The stand-out feature of this book is the artwork, which is simple and highly economical. Vaguely crude black-and-white sketches strike just the right note for this intensely self-aware work. The story itself — minus the polar bear — is standard zombie camp: unsuspecting ordinary people are caught up in End Times madness with frightening speed. Precisely because the scenario is so worn out, all the artists need to do is provide the hint of a world, a shell. The reader’s well-trained mind can fill in the rest, and it does.
However, this is also a story that relies very heavily on the grotesque: entrails, severed heads, de-limbed unfortunates: these are the fine details that give many of the more striking panels their tone and texture.
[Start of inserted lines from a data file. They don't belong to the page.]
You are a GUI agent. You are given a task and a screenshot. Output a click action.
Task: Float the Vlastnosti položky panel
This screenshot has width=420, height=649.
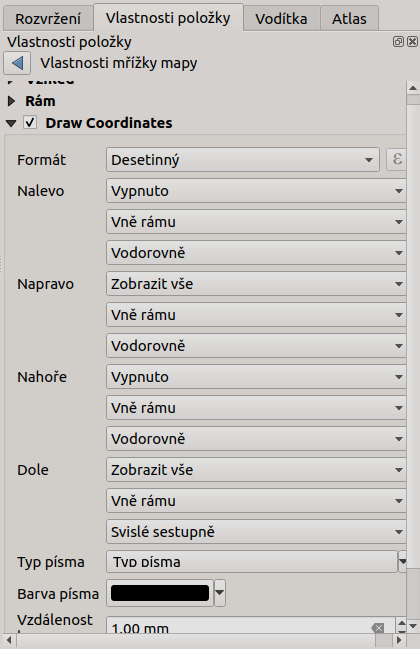[x=398, y=41]
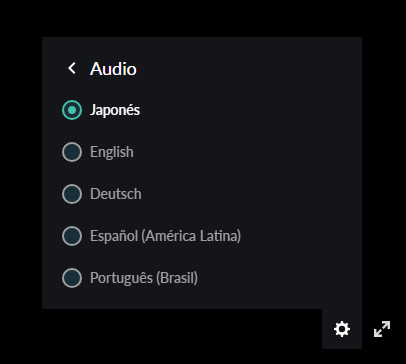Toggle fullscreen mode in player corner

coord(382,329)
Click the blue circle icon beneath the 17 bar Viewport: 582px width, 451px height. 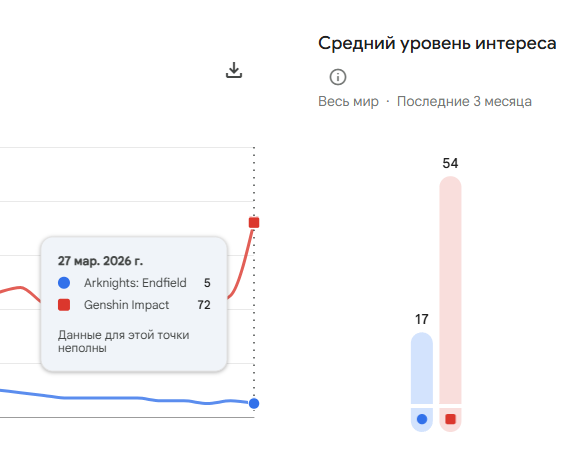click(422, 419)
Such moments stand out precisely because so many of their neighboring panels are essentially empty: an outline of a man in an empty office, an undefiled door vibrating gently in its frame. The contrast is palpable and an endearing achievement.
One other great aspect of this book is that the zombie story shambles along with virtually zero stakes for the involved. Before things get too far, the situation is far too out of hand to be rectified, so all you really end up caring about is the destruction itself — how it will be rendered and who will dole it out. And, of course, you care about the bear, about what he will do next and just how gross it will be.
As we come up on what is likely the end of the zombie craze in the next year or so, it is nice to see fun pieces like this emerge. It gives us exactly what we want out of a basic zombie story, and it does so in a way that respects the artist’s essential intentions. A very strong work.